La parte inquisitiva y racional de mí comentó que en el mundo negro lo vi a él como una bola de luminosidad. Por lo tanto, era posible estar en ese mundo con otras personas.

—No con otras personas —dijo—, pero sí con otros guerreros; si ellos te siguen, moviendo sus puntos de encaje cuando tú mueves el tuyo. Yo moví el mío para estar contigo; de otra manera hubieras estado ahí solo con los aliados.

Dejamos de caminar y don Juan dijo que ya era hora de que yo partiera.

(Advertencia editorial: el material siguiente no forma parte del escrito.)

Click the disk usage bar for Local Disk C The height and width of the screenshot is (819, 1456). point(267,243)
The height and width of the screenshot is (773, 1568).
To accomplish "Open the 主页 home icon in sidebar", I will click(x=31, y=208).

Quiero que pases por alto todos los movimientos laterales —dijo—, y vayas directamente al siguiente mundo total: el mundo negro. En un par de días tendrás que hacer lo mismo por tu cuenta. No tendrás tiempo para titubeos. Tendrás que hacerlo para poder escapar a la muerte.

Dijo que romper la barrera de la percepción es la culminación de todo lo que hacen los guerreros. Desde el momento en que queda rota esa barrera, el hombre y su destino adquieren un significado diferente. Debido a la trascendental importancia de romper esa barrera, los nuevos videntes usan el acto de romperla como prueba final. La prueba consiste en saltar de la cima de una montaña a un abismo, estando en la conciencia normal. Si el guerrero que salta al abismo no borra el mundo cotidiano y alínea otro antes de tocar el fondo, morirá.

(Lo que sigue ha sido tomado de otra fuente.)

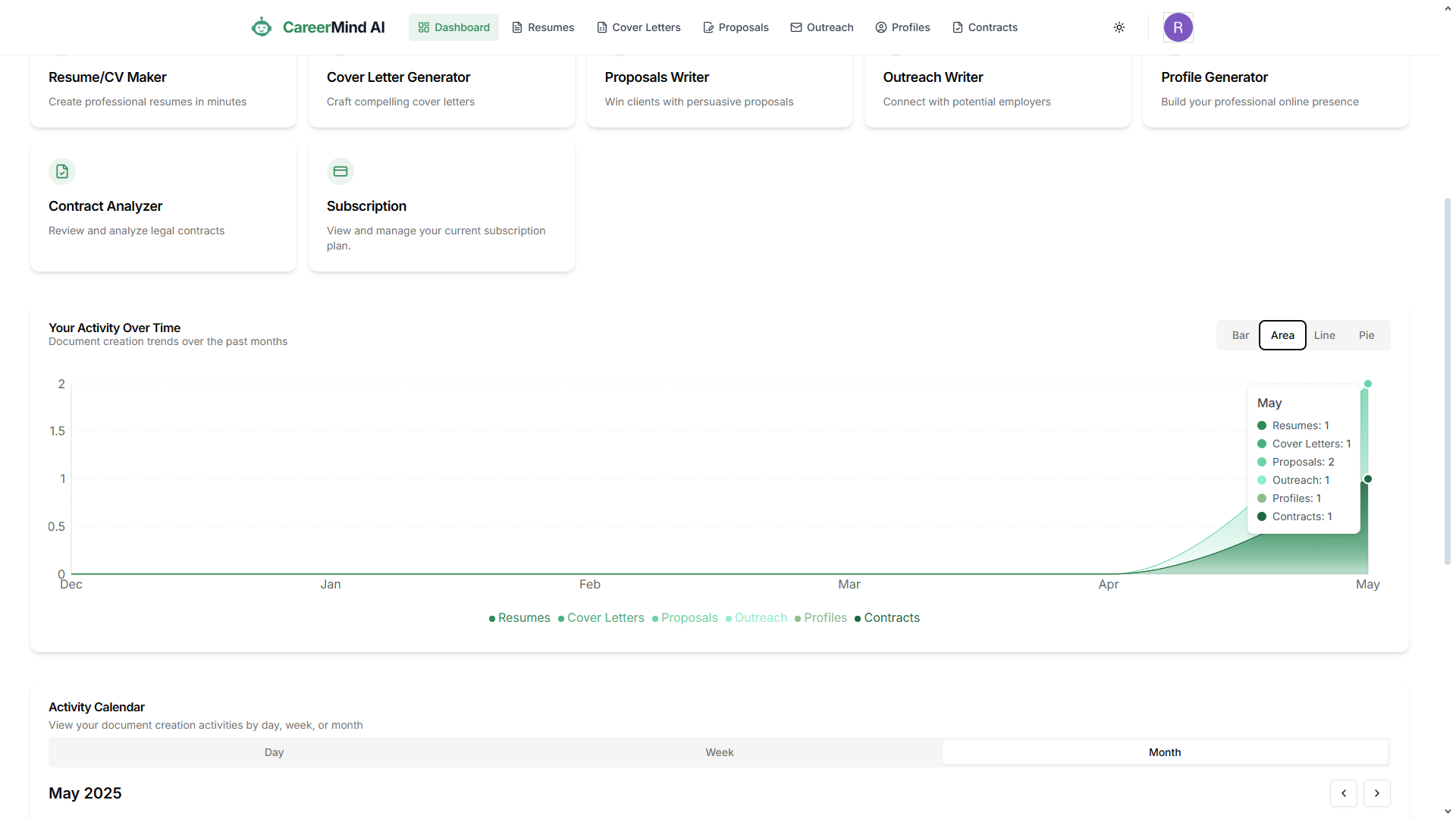This screenshot has height=819, width=1456.
Task: Click the CareerMind AI robot logo
Action: (x=261, y=27)
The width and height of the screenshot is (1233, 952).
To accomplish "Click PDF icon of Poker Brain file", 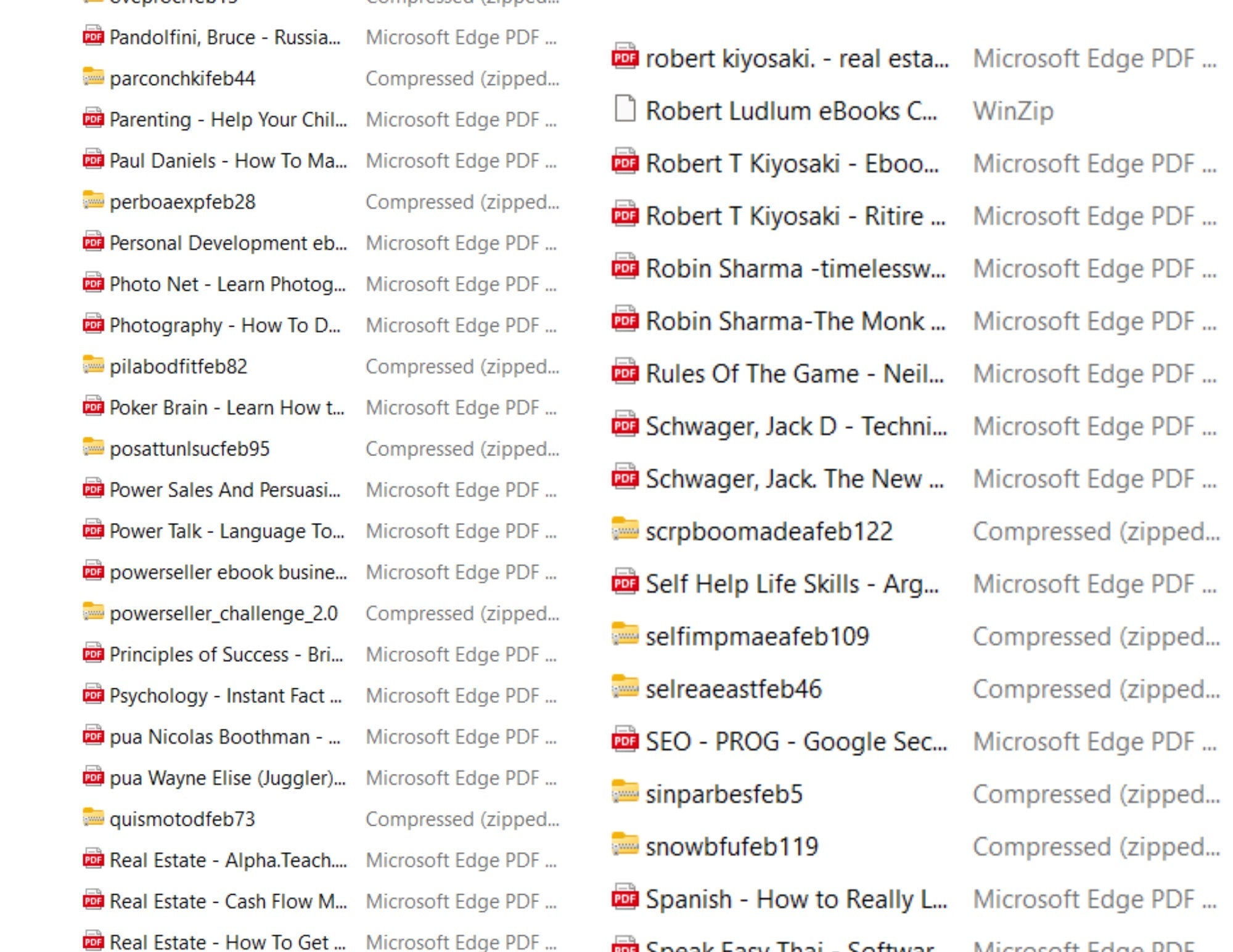I will [x=93, y=407].
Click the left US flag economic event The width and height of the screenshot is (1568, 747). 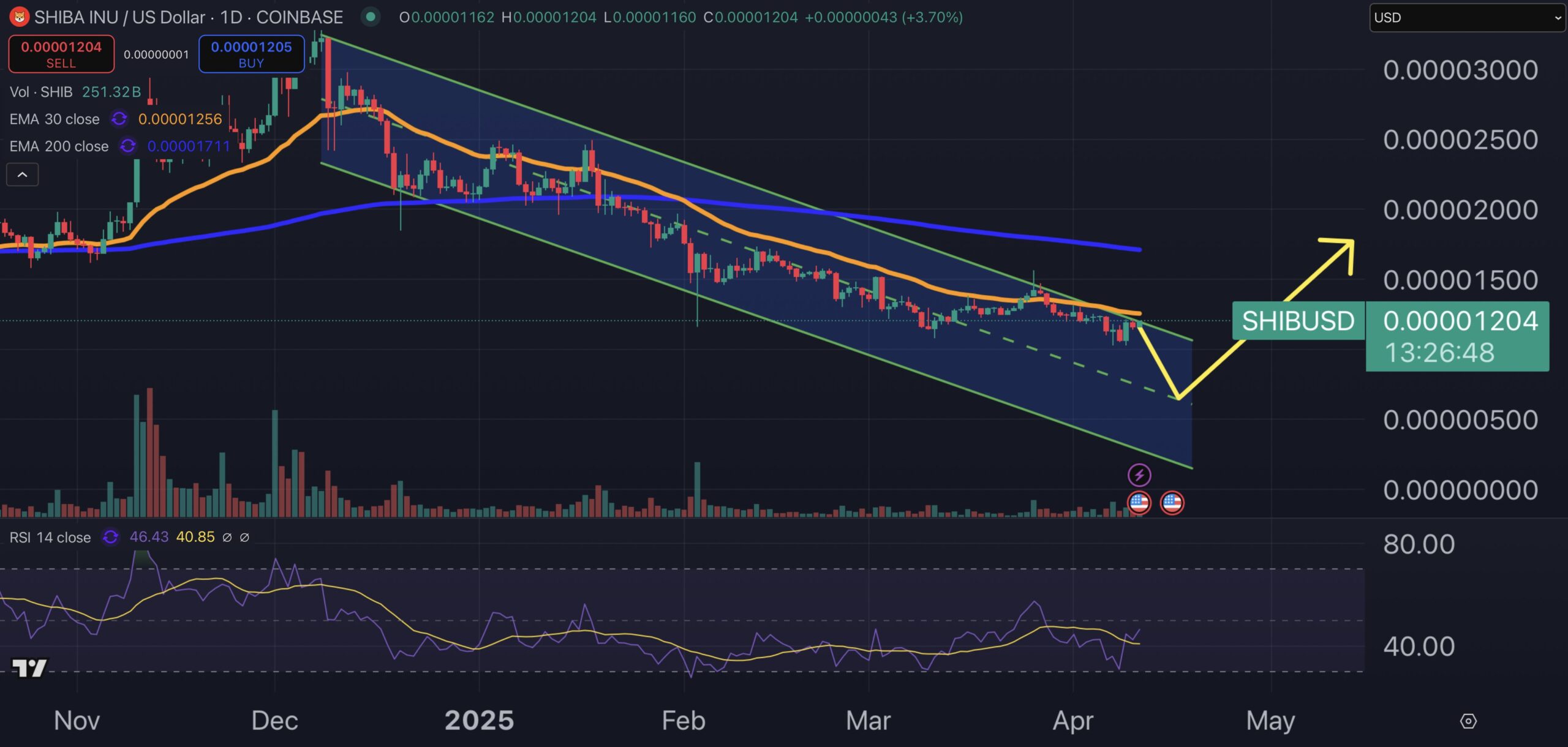(x=1139, y=503)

—Tendrás que hacer que este mundo desaparezca, pero en cierta medida tú seguirás siendo el mismo. Este es el último recinto fortificado de la conciencia, con el que cuentan los nuevos videntes. Saben que cuando el fuego interno los consuma, de alguna manera retendrán la sensación de ser ellos mismos.

Sonrió y señaló una calle desierta que veíamos desde donde estábamos parados, la calle en la que Genaro me enseñó los misterios del alineamiento.

—Esa calle, como cualquier otra, lleva a la eternidad —dijo—. Lo único que tienes que hacer es seguirla en silencio total. Ya es hora. ¡Vete ya! ¡Vete!

Se volvió, y se alejó de mí. Genaro lo esperaba en la esquina. Genaro me saludó con la mano y luego hizo un gesto que me instaba a unirme a ellos. Don Juan siguió caminando sin volverse a mirar. Genaro se unió a él. Comencé a seguirlos, pero sabía que no era lo correcto. En vez de continuar, tomé la dirección contraria. La calle estaba oscura y sombría. No me entregué a sentimientos de fracaso o de ineptitud. Caminé en silencio interior. Mi punto de encaje se movía a gran velocidad. Vi a los tres aliados. La línea que corría por su centro creaba la impresión de que me sonreían de lado. Me sentí frívolo. Y entonces una fuerza como un viento hizo desaparecer al mundo.